La nuova fase è definitivamente cominciata. Ora il governo Monti è nel pieno dei suoi poteri e il suo abbrivio è accompagnato da un livello di legittimazione altissimo. A livello europeo e internazionale sono giunti subito attestati di stima e di fiducia. L’asse istituzionale con il Presidente Napolitano è determinante e da tempo non si assisteva a una così forte reciprocità fra le più alte cariche dello Stato.
L’appoggio ottenuto dalle votazioni parlamentari alla sua fiducia è stato ampio, al limite dell’unanimità di bulgara memoria. Il consenso presso la popolazione rilevato dai sondaggi è crescente e largamente maggioritario. Non è ancora chiaro quali sono le misure effettive che saranno messe in atto per cercare la ripartenza dell’economia, ma il solo fatto che si sia attenuata la bufera finanziaria sull’Italia appare già un primo risultato importante. Dopo un lungo periodo di malessere e di rissosità, più che nella sospensione della democrazia (come qualche esponente politico a «responsabilità limitata» ha scritto), siamo entrati in una fase di moratoria, una sorta di tregua. Una coesione reciprocamente guardinga, ma necessaria a placare gli animi e a ritrovare quel minimo di coesione necessario per varare alcune riforme fondamentali per ridare propellente al motore dell’economia. Ma durerà questa pax montiana? E fino a quando? Una risposta a tale quesito non è dato sapere, forse giusto il tempo di arrivare nelle aule parlamentari con i primi provvedimenti. Seguendo i dibattiti televisivi, le asperità non sono del tutto placate e ciò non a ben sperare. Quello che appare evidente è che già prima venisse varato il nuovo esecutivo, gli schieramenti politici avevano avviato le congetture elettorali. Perché l’esecutivo tecnico consentirà ai partiti di predisporsi alle prossime scadenze (elezioni politiche e del Presidente della Repubblica) con una relativa calma, lasciando al governo Monti l’onere di proporre e realizzare le riforme.

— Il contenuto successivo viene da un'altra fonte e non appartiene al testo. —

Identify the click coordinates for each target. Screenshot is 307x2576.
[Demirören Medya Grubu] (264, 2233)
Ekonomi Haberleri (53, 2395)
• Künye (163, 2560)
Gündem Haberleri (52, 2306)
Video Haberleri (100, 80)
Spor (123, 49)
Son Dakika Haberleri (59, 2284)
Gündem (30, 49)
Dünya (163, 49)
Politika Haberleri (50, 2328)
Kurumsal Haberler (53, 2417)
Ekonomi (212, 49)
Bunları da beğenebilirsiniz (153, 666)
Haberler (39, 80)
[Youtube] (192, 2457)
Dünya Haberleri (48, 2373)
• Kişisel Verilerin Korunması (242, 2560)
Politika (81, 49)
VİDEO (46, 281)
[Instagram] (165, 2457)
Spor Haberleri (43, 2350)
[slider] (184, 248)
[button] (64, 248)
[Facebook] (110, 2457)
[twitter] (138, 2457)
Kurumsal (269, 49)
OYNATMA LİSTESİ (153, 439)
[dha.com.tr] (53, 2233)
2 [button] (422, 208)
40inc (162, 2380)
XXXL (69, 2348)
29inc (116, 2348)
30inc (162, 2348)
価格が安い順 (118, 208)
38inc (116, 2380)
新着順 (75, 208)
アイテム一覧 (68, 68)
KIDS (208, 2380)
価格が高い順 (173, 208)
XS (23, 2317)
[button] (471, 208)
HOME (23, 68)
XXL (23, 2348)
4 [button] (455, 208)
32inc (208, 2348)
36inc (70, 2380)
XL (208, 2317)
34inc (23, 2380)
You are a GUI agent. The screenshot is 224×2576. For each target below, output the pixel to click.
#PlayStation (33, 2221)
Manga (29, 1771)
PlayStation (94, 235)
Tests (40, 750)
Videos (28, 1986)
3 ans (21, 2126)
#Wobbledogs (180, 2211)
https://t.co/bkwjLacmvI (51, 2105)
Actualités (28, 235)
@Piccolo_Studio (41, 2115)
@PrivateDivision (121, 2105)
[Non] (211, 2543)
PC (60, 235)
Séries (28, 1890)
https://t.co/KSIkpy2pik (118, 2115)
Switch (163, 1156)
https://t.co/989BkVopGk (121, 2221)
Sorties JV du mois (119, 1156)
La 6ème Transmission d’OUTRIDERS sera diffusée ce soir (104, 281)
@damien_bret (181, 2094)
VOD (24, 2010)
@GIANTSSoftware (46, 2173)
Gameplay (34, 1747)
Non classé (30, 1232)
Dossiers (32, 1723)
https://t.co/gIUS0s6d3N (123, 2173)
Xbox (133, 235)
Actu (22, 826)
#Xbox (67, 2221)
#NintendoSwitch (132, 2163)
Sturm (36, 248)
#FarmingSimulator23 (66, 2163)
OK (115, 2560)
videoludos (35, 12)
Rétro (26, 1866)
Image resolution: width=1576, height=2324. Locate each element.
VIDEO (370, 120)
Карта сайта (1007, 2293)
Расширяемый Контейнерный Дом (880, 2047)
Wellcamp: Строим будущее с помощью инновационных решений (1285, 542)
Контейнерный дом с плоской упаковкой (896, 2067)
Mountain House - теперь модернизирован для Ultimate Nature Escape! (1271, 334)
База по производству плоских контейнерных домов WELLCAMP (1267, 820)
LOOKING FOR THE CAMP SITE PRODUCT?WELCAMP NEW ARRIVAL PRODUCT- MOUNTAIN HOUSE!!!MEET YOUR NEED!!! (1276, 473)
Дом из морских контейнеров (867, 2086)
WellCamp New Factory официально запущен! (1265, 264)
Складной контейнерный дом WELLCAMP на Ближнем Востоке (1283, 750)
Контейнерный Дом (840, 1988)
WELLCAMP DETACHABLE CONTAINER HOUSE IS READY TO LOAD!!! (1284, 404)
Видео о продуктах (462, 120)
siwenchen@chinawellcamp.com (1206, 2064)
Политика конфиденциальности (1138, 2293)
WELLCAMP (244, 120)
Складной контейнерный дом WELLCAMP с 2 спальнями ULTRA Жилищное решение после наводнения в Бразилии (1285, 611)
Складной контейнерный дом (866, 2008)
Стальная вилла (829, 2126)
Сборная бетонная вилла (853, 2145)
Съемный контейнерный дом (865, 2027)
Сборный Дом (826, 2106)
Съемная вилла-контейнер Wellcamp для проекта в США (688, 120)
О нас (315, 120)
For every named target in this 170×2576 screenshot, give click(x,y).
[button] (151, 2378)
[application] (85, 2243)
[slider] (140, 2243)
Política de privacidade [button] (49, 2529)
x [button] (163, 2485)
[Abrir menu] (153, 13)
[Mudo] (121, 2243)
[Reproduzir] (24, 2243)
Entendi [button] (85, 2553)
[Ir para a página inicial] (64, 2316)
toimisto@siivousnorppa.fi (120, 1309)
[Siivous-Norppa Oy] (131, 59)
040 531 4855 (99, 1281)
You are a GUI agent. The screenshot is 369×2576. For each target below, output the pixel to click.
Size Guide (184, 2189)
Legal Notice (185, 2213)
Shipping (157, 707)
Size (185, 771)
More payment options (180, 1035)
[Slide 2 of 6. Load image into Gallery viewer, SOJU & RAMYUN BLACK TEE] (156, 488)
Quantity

Il problema vero non è tanto legato alla durata di questo esecutivo, quanto a fino a quando gli schieramenti che oggi sostengono l’esecutivo saranno in grado di serrare i ranghi sui provvedimenti che giungeranno al vaglio del Parlamento. Perché l’avvento del nuovo esecutivo ha provocato uno smottamento e una ricomposizione all’interno degli schieramenti. Con il Pdl alle prese con una propria ricostruzione, con esponenti scontenti emigrati verso lidi centristi. Con la Lega momentaneamente ritirata sopra il Po, ma dibattuta e divisa al suo interno sulle strategie da seguire e alla ricerca di una ricomposizione con il suo elettorato deluso. Con un polo centrista che ha trovato nell’Udc di Casini un player strategico, ma che rischia di rompere gli equilibri con Fini e Rutelli. Senza contare l’ipotetico ingresso di Montezemolo nell’agone politico. Ma anche a centrosinistra le acque non sono meno agitate (ma non è una novità) al suo interno, ma anche con i presunti alleati. Le virate dell’Italia dei valori, piuttosto che le prese di distanza di Vendola sul governo Monti, fanno presagire di qui alla scadenza elettorale un percorso irto di insidie per il Pd di Bersani.
Lo scenario politico si è nuovamente rimesso in moto, dopo una lunga ingessatura. E costituirà un’insidia in più per Monti, che potrà sicuramente contare sull’opera di moral suasion del Presidente Napolitano e delle istituzioni europee, ma dovrà costruire un asse privilegiato e di forte coesione con gli attori economici e sociali se vorrà disporre di un’azione di lobby e di pressione sulla politica affinché le riforme possano essere realizzate.